Klimawandel: Störung des Golfstroms nähert sich kritischer Schwelle
Eine Atlantik-Strömung, darunter der Golfstrom, soll an Stabilität verlieren, warnen Forscher. Die Strömung beeinflusst auch das Klima in Europa.
Das Wichtigste in Kürze
- Die Atlantische Umwälzströmung AMOC hat möglicherweise an Stabilität verloren.
- Diese Strömung beeinflusst auch das Klima in Europa.
- Ein Zusammenbruch hätte schwerwiegende Folgen.

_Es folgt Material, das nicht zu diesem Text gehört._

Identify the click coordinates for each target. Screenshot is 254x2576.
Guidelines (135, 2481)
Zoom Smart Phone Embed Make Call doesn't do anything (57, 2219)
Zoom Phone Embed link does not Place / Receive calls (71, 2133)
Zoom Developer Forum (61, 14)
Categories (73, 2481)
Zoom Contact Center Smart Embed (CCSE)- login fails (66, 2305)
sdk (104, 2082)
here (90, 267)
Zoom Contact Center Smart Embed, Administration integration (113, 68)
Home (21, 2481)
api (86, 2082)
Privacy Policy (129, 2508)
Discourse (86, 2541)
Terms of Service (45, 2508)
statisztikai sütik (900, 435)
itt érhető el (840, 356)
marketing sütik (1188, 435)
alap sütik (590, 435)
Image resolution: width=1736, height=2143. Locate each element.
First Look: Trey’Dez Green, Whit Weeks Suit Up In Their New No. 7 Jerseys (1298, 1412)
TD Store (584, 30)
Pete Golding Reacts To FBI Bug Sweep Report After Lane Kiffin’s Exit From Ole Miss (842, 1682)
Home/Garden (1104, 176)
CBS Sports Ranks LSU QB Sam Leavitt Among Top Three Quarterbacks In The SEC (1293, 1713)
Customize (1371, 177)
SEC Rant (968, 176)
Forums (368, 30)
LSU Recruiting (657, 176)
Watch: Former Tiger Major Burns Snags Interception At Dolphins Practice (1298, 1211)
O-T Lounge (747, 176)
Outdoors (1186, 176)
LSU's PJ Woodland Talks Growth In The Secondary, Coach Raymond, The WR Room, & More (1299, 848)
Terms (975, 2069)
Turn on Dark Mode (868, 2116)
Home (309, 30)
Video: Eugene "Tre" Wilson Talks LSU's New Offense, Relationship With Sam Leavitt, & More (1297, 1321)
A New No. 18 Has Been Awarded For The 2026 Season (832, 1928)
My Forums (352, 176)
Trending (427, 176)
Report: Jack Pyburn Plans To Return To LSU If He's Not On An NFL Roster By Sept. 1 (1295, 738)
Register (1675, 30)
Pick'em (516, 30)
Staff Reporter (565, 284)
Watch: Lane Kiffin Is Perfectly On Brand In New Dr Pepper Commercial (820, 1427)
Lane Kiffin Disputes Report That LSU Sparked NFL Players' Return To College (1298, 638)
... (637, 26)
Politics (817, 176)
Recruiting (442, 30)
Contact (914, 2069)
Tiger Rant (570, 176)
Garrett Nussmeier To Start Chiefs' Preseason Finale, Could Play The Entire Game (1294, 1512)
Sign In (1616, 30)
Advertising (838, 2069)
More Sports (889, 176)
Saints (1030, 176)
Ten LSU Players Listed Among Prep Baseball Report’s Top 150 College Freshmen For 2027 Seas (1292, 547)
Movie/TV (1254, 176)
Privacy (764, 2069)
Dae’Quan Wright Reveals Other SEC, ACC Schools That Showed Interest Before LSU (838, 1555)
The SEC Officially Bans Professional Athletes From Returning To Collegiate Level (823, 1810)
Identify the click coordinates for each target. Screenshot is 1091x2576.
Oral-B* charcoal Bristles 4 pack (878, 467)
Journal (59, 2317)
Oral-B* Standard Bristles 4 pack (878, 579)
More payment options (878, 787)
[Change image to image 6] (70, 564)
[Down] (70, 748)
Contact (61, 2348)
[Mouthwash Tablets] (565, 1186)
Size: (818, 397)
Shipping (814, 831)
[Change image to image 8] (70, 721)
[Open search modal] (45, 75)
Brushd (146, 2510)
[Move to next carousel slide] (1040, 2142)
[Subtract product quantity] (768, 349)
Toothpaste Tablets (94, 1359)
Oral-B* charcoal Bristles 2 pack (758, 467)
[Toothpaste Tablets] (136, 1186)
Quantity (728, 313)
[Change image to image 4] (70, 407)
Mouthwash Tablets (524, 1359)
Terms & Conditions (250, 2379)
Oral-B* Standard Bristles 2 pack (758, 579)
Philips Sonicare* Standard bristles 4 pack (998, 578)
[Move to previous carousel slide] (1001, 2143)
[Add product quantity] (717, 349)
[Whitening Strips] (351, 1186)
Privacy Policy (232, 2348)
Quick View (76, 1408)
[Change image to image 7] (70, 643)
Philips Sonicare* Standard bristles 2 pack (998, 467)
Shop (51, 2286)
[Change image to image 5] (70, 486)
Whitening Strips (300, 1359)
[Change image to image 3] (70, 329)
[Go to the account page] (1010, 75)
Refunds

Eine wichtige Atlantik-Strömung, zu der auch der Golfstrom gehört, nähert sich womöglich einer kritischen Schwelle. Die Atlantische Umwälzströmung AMOC hat möglicherweise an Stabilität verloren. Die Strömung ist in dem Ozean für den Austausch warmer und kalter Wassermassen verantwortlich. Dadurch wird das Klima in Europa beeinflusst.
Das schreibt Niklas Boers vom Potsdam-Institut für Klimafolgenforschung (PIK) im Fachmagazin «Nature Climate Change».
Strömung ist für Temperaturen verantwortlich
Die Atlantische Umwälzströmung ist ein komplexes Strömungssystem, das warmes Wasser aus den Tropen an der Ozeanoberfläche Richtung Norden befördert. Kaltes Wasser bringt es wiederum in grösserer Tiefe in den Süden.
In Westeuropa sorgt dieser Kreislauf für vergleichsweise milde Temperaturen, auch auf andere globale Regionen der Welt hat es Auswirkungen. Ein Zusammenbruch dieses wichtigen Systems hätte schwerwiegende Folgen für das weltweite und vor allem auf das europäische Klima.
Zirkulationssystem könnte zusammenbrechen
Die Strömung ist laut Studie momentan so schwach wie nie zuvor in den vergangenen 1000 Jahren. Unklar ist jedoch, ob dahinter nur eine Veränderung des mittleren Zirkulationszustands. Oder aber ein wirklicher Verlust an dynamischer Stabilität steckt.
Dieser Unterschied sei entscheidend, erläutert Boers in einer Mitteilung. Eine Verringerung der Stabilität würde heissen, dass sich die Atlantik-Strömung der kritischen Schwelle angenähert habe. So könnte das Zirkulationssystem zusammenbrechen.
Um das zu beleuchten, hat sich Boers sogenannte Fingerabdrücke in Temperatur- und Salzgehaltmustern auf der Atlantik-Oberfläche angeschaut. Analyse deute darauf hin, dass Abschwächung der AMOC wahrscheinlich mit Stabilitätsverlust verbunden ist. Dies schreibt das PIK dazu.
Reaktion steht mit Klimawandel in Verbindung
Faktoren, die auf die Strömung einwirken, sind neben den direkten Auswirkungen der Atlantik-Erwärmung unter anderem: Der Zufluss von Süsswasser durch schmelzende Eismassen, zunehmender Niederschlag und Wasser aus Flüssen. Dass diese Süsswassermengen bereits eine solche Reaktion hervorrufen würden, hätte er nicht erwartet, erklärte Boers. Die Faktoren müssten zwar noch näher untersucht werden. Klar sei jedoch schon jetzt, dass sie mit dem menschgemachten Klimawandel in Verbindung stünden.
Golfstrom: Anzeichen für Stabilitätsverlust
Wann sich die Strömung genau abschwäche, sei sehr schwer abzuschätzen, erläuterte Boers der Deutschen Presse-Agentur. «Es hängt erstmal davon ab, wie viel CO2 freigesetzt wird und wie stark die Temperaturen dadurch steigen.» Zudem gebe es Unsicherheiten etwa darüber, wie viel wärmer es in der Arktis werde. Oder auch, wie stark der Süsswasserfluss in den Atlantik durch den Temperaturanstieg zunehme.
Das Entscheidende der Studie sei, dass an früher und deutlicher Anzeichen für Stabilitätsverlust sieht, betonte Boers. «Das heisst, das System bewegt sich hin zum kritischen Schwellenwert. Und jedes Gramm CO2, das noch freigesetzt wird, erhöht die Wahrscheinlichkeit, dass die AMOC irgendwann den kritischen Wert erreicht.» Wenn der kritische Punkt überschritten werde, werde die AMOC innerhalb weniger Jahrzehnte weitgehend zum Erliegen kommen.